§ Items from a data source
※ ※ ※

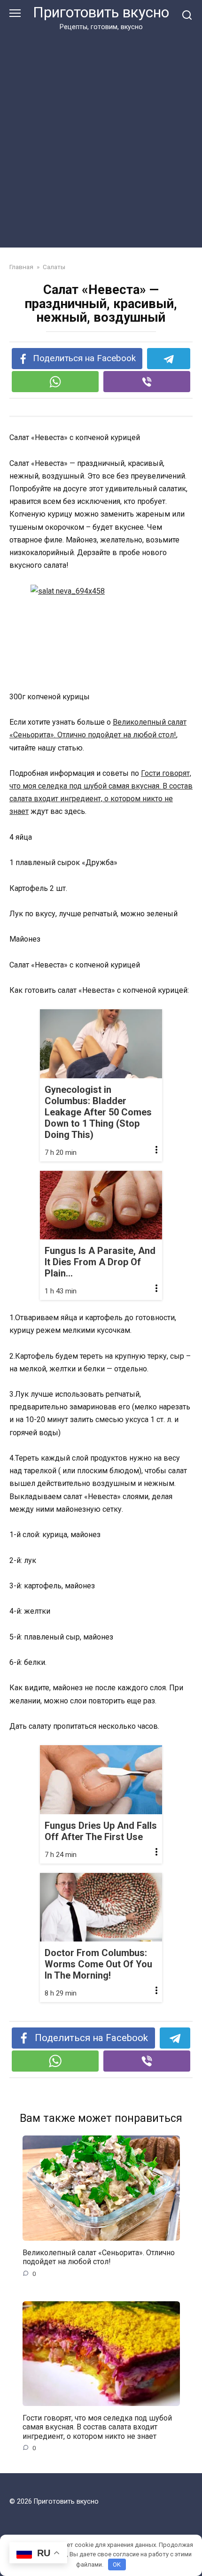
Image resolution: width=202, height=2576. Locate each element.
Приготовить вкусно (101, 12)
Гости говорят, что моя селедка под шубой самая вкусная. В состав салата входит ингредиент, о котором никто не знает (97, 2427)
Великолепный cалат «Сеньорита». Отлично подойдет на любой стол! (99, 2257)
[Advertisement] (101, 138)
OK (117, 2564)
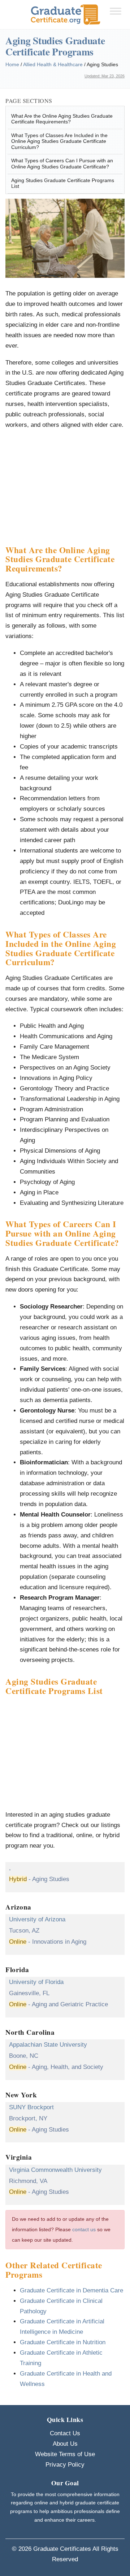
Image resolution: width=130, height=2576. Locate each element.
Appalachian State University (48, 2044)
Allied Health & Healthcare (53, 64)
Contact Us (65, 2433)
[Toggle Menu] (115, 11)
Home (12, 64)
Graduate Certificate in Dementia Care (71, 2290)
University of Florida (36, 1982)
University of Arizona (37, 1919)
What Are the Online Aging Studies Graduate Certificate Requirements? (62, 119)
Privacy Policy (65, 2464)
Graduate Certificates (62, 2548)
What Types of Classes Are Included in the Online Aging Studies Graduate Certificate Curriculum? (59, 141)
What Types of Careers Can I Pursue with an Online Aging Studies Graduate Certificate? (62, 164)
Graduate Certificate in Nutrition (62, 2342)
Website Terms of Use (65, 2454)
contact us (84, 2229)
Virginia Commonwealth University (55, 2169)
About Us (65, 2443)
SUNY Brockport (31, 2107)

※ ※ ※

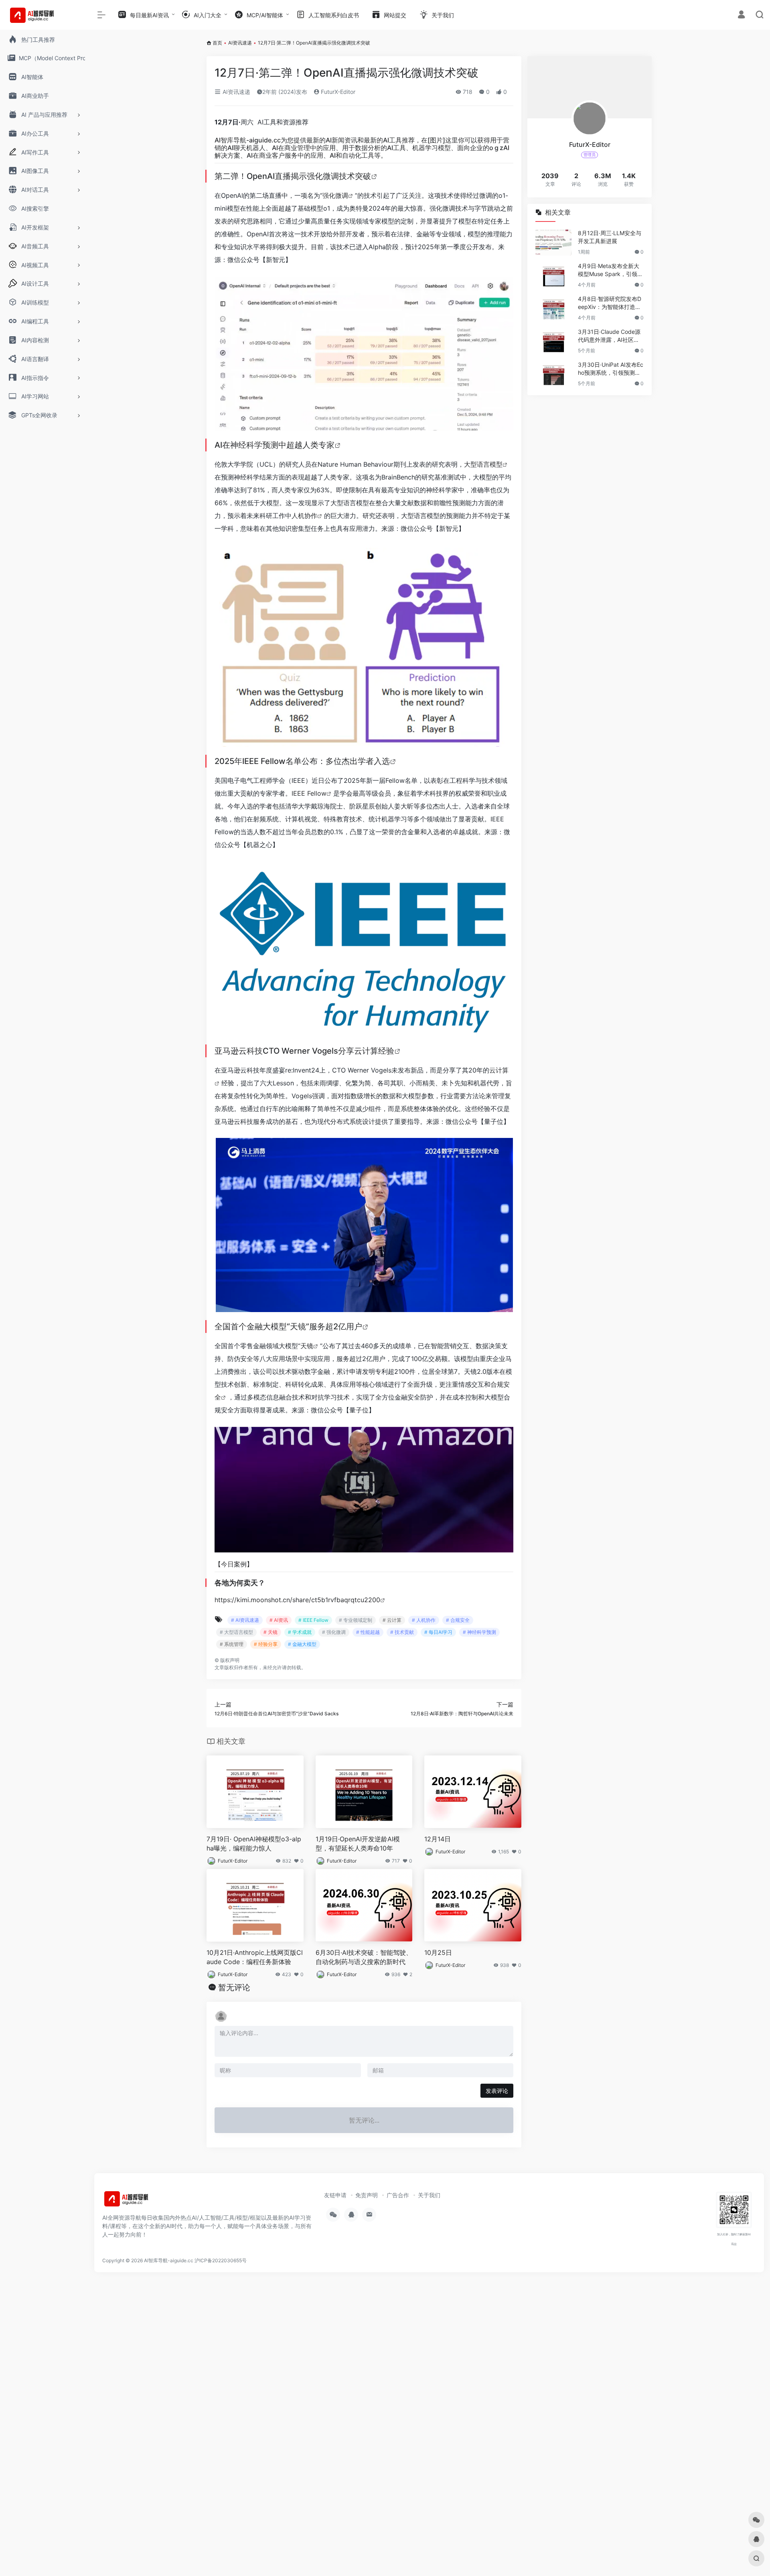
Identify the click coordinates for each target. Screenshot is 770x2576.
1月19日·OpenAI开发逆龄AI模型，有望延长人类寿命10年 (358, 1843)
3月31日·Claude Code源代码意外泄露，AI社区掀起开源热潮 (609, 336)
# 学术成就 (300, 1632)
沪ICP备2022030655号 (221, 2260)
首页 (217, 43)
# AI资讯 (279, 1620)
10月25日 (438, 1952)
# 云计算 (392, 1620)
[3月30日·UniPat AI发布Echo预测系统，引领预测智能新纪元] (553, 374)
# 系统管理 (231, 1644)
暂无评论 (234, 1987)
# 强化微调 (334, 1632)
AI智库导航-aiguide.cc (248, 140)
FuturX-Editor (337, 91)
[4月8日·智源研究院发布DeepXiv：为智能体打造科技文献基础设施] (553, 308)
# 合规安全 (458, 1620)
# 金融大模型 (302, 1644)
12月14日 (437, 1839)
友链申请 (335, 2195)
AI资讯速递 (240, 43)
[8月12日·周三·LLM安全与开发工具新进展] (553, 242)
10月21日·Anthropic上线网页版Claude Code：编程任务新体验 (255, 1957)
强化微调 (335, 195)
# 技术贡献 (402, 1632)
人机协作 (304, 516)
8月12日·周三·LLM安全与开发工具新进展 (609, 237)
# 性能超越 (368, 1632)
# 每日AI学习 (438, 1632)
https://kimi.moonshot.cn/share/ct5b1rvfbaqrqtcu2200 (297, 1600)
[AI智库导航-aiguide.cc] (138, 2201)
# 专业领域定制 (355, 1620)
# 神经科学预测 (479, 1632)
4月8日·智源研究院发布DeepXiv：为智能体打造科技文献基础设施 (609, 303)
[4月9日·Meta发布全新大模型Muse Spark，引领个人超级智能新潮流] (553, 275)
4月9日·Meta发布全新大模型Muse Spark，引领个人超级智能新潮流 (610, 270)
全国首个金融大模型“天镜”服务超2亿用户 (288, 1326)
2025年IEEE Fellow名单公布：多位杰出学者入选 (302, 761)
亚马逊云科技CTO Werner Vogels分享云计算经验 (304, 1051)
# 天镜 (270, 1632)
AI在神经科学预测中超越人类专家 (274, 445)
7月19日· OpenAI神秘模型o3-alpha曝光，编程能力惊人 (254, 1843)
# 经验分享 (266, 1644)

※ ※ ※

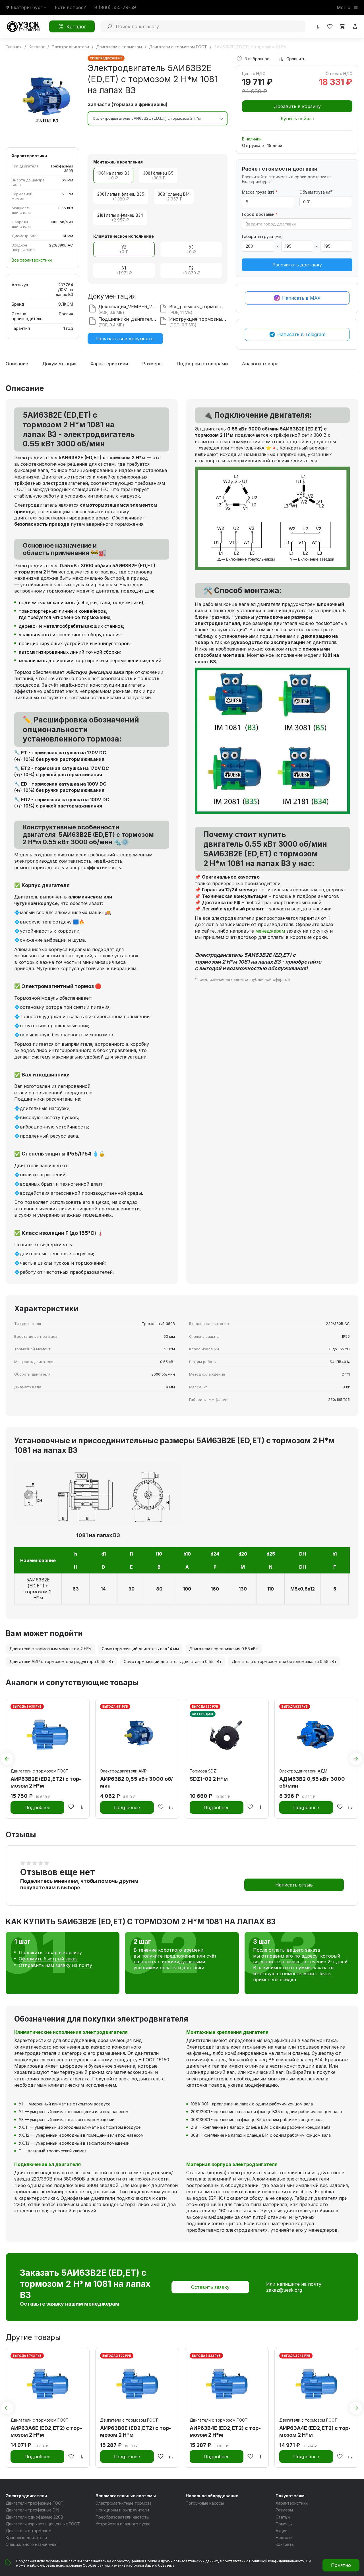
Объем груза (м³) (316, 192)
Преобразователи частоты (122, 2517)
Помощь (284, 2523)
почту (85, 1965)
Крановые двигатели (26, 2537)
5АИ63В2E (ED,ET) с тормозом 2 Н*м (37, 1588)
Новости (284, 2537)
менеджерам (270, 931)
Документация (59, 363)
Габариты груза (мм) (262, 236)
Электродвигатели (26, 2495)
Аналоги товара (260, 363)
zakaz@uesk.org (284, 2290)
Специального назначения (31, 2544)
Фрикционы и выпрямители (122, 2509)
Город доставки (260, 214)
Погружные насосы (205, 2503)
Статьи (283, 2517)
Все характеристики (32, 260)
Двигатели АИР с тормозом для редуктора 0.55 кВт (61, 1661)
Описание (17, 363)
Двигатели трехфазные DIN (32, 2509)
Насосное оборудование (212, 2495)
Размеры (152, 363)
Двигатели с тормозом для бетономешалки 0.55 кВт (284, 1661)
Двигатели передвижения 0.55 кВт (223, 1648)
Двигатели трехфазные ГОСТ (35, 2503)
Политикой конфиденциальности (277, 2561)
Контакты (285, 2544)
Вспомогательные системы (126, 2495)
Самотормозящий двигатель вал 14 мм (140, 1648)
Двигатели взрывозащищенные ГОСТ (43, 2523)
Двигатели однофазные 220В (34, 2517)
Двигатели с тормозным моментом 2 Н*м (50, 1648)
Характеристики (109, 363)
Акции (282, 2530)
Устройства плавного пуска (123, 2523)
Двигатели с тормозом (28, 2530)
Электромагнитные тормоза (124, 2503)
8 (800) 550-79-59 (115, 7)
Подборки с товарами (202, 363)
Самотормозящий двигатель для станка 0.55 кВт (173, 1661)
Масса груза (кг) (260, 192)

※ ※ ※

§ PROBLEM REQUIREMENTS
Only lines containing the string "智源研究院发布DeepXiv" belong in the answer; find them in the data above and copy them.

§ RESPONSE TO THIS TASK
[4月8日·智源研究院发布DeepXiv：为智能体打造科技文献基础设施] (553, 308)
4月8日·智源研究院发布DeepXiv：为智能体打造科技文献基础设施 (609, 303)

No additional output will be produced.